2ºGovernor of Mexican Tejas
- In office June 16, 1823 – October 12, 1823
- Preceded by: José Félix Trespalacios
- Succeeded by: Rafael Gonzales

Personal details
- Profession: Soldier and Political

= Luciano García =

Mexican soldier and politician

Luciano Garcia was a Mexican soldier and politician who served in various Texas political positions: He was the interim governor (June - October 1823), commander general (1823) and political chief (1824) of Texas. During his short administrative period in Texas, he favoured the election of Texans to the Mexican Congress, in order to represent the province.

== Career ==
García lived in Nuevo Santander, New Spain.
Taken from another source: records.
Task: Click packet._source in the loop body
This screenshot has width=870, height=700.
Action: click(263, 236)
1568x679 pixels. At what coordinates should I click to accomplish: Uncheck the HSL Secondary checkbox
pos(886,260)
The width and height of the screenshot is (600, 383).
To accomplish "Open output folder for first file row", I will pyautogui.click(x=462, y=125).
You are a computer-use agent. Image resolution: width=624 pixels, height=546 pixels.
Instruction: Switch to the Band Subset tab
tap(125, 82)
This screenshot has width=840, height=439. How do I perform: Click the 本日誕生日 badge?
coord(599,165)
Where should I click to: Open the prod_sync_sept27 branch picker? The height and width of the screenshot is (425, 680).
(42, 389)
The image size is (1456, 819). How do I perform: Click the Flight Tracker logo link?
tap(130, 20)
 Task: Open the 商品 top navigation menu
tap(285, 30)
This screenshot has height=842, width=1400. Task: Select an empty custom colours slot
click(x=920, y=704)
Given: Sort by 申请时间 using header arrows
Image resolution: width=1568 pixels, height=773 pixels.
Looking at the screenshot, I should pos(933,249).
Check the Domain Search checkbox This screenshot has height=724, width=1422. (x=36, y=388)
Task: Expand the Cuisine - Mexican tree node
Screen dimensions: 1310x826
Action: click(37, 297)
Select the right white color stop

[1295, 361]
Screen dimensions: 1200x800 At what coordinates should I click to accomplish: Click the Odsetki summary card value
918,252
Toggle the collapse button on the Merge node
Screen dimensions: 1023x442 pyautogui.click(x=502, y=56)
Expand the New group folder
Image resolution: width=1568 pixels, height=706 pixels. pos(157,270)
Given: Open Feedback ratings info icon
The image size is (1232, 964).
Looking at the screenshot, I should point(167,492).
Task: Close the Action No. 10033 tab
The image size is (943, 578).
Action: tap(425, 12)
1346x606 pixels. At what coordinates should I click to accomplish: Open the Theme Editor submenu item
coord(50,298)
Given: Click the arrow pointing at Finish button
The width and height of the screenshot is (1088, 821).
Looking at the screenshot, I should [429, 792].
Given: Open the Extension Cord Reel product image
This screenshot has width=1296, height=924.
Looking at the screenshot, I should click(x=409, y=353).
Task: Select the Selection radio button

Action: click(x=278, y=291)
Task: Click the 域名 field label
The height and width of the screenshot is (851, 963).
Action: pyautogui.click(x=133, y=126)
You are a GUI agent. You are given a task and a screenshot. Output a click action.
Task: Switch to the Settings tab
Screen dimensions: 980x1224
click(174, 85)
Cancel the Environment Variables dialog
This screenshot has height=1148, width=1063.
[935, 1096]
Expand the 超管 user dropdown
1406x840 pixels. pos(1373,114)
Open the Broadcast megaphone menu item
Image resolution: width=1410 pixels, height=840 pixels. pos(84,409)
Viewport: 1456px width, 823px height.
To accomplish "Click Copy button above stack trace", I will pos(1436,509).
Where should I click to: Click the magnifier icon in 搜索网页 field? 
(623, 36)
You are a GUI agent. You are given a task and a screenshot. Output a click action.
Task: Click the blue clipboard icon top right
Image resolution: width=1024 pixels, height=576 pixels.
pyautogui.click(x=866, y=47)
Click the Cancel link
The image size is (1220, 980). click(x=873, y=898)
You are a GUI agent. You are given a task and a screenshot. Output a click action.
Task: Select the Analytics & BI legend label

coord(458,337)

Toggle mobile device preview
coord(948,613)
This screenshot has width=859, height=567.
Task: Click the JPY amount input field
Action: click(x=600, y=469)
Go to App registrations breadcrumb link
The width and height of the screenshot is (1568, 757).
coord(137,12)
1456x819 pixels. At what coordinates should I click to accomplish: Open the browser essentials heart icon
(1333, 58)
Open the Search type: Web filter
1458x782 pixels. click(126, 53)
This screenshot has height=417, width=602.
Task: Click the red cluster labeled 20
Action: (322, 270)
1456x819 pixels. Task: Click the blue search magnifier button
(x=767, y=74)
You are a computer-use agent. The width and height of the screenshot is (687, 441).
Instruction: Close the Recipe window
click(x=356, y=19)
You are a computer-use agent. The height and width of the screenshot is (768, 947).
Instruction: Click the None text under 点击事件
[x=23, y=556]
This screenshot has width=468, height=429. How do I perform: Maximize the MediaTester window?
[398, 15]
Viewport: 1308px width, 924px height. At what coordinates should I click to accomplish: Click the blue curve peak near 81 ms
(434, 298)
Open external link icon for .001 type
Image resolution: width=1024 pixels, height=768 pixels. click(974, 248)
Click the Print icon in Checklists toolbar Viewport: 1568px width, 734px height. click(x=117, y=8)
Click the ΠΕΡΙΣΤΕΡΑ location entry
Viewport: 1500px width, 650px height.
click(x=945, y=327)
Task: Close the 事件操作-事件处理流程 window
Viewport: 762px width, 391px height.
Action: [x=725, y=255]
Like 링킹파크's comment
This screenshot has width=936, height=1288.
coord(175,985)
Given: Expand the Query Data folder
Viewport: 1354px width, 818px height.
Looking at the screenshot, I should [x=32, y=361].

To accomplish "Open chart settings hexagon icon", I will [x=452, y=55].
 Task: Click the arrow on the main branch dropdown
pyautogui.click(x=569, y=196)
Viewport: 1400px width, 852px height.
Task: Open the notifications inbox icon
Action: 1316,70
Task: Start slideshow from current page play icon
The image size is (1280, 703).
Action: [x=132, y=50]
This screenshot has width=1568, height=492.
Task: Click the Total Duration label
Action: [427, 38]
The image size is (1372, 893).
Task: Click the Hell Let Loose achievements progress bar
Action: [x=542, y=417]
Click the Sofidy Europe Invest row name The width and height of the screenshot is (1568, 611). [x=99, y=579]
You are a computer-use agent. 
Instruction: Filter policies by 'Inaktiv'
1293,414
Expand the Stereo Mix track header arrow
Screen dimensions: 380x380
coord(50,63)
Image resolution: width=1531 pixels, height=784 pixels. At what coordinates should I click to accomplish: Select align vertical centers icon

He joined the cavalry of the region when he was young and reached the rank of lieutenant colonel.

García moved to La Bahía, Texas, following the orders of the military commander Joaquín de Arredondo, with the objective of reorganizing the presidio in the territory.

García got the position of interim governor of the province in June 1823.

On July 17 of that year, García appointed Felipe Enrique Neri, a Surinamese nobleman of Dutch origin known as Baron de Bastrop, to the position of commissioner. Neri was in charge of granting land titles to the businessmen who requested it. Thus, Neri avoided conflicts between businessmen who owned land. Only nine days later, García founded San Felipe de Austin, which would later become the capital of the American colony of Texas. In addition, he established, for the first time, the electoral system that allowed the choice of certain individuals from Texas to the constituent Congress of Mexico, where they served as representatives of the province. His governmental period ended in October 1823.

In 1823, after of leaving the governor's charge, Garcia assumed the post of commander general of Texas, and in 1824 he served as political chief of that territory. During his tenure as political chief, he helped the American colonists who were seeking independence from Texas.

Garcia abandoned San Antonio politics in 1826 and become a farmer.